■ **TASK**
Do the following statements agree with the job-allocation thread below? Answer yes or no for each and quote the deciding words.
1. In the example, each of the 10 candidates gives three preferences.
2. Under the preference weighting, a second choice counts +1.
3. The solution's example code is written in Python.
PASSAGE start
Example: 10 candidates each give 2 preferences (the first being more preferred than the second) for 3 available jobs, and their boss must then optimally allocate (and evenly distribute) them evenly based on their preferences. Obviously, unwanted jobs will require some random draw.
How would I write an algorithm that calculates this optimal allocation automatically?
I looked around and found bipartite graphs which might give me some clues, however I am having trouble wrapping my head around it!
For the "luck" aspect of the game, I already implemented a simple Fisher Yates Shuffle.
Preference weight:
If there are 2 preferences, when assigned to a worker, obtaining a first choice weighs +2, a second choice +1, an unwanted choice -1 (for example). The "optimality" goal is to maximize the aggregate preferences.
Your question is quite challenging, but i found a working (maybe not the most performant) solution. My Example is written in PHP, but you should be able to adapt it. I'll try to explain the "thoughts" behind the code.
PASSAGE end
SUPPLIED MATERIAL start
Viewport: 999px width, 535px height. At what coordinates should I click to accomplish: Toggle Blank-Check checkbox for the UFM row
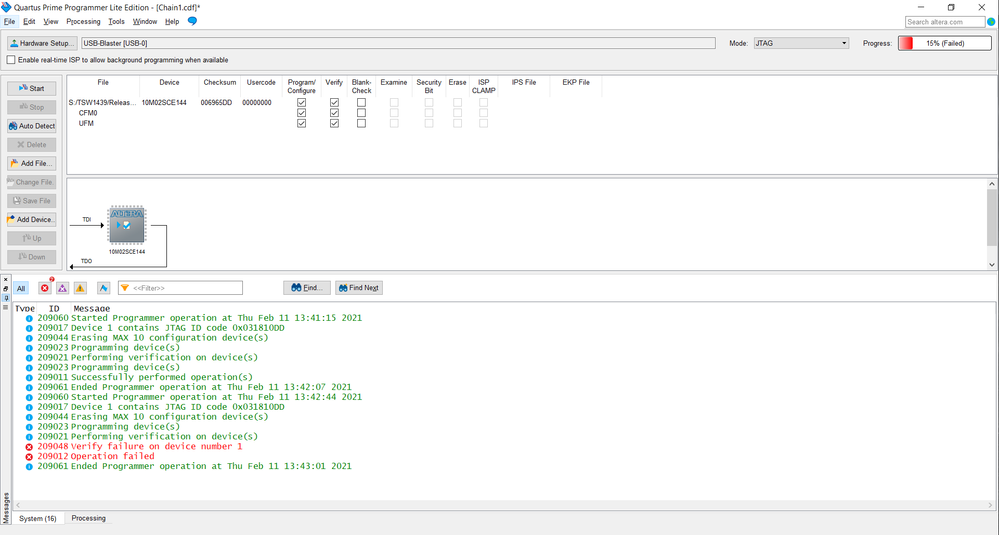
SUPPLIED MATERIAL end
■ **SOLUTION BELOW**
1. No: "10 candidates each give 2 preferences"
2. Yes: "a second choice +1"
3. No: "My Example is written in PHP"